[[ Data, beginning ]]
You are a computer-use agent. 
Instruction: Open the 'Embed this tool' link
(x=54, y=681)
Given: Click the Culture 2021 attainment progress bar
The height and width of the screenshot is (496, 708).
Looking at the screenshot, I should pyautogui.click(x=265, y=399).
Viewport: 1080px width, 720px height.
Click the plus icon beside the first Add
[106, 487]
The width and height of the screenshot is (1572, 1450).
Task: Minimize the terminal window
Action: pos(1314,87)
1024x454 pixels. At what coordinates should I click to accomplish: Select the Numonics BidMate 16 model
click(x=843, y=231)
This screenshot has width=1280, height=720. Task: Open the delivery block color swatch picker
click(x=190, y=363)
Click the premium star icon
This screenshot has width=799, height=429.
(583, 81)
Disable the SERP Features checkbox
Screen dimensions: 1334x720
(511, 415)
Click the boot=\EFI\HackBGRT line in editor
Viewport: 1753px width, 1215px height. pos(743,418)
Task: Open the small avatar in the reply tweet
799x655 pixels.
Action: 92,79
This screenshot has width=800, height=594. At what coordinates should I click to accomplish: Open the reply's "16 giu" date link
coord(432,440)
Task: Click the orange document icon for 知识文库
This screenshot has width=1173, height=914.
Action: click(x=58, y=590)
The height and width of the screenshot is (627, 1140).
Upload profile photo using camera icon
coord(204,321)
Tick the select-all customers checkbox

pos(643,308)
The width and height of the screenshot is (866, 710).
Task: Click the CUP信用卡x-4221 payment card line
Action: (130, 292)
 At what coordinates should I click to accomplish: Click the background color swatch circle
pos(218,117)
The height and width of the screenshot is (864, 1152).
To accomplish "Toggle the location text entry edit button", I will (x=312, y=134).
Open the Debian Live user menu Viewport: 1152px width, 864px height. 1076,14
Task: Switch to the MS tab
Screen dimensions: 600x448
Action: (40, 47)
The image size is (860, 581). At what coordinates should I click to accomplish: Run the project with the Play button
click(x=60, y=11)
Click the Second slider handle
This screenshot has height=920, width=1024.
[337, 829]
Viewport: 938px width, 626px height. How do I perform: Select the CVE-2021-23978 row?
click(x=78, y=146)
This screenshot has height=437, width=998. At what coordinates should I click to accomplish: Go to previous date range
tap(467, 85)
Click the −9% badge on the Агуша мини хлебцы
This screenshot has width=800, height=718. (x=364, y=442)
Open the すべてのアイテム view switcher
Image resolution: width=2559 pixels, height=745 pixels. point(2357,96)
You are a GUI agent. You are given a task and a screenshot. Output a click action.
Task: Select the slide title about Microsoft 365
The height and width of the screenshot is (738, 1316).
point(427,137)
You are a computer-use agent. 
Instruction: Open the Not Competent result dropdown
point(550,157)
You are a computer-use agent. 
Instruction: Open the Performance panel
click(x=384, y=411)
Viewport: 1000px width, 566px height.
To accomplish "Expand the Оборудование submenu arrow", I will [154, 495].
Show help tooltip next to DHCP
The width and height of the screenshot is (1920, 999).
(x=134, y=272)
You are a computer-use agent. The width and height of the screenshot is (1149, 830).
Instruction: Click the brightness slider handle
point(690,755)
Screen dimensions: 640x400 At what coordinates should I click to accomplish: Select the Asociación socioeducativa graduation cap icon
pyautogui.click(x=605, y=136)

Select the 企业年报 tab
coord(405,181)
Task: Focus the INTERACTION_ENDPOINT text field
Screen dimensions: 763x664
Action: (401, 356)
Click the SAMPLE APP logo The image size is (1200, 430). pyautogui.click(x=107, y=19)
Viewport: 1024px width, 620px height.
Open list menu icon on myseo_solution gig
[[ Data, end ]]
■ Exercise aim
Extract the lines above, from the first one through the one containing "Viewport: 1080px width, 720px height.", and return only those, unchanged.

■ Answer space
You are a computer-use agent. 
Instruction: Open the 'Embed this tool' link
(x=54, y=681)
Given: Click the Culture 2021 attainment progress bar
The height and width of the screenshot is (496, 708).
Looking at the screenshot, I should pyautogui.click(x=265, y=399).
Viewport: 1080px width, 720px height.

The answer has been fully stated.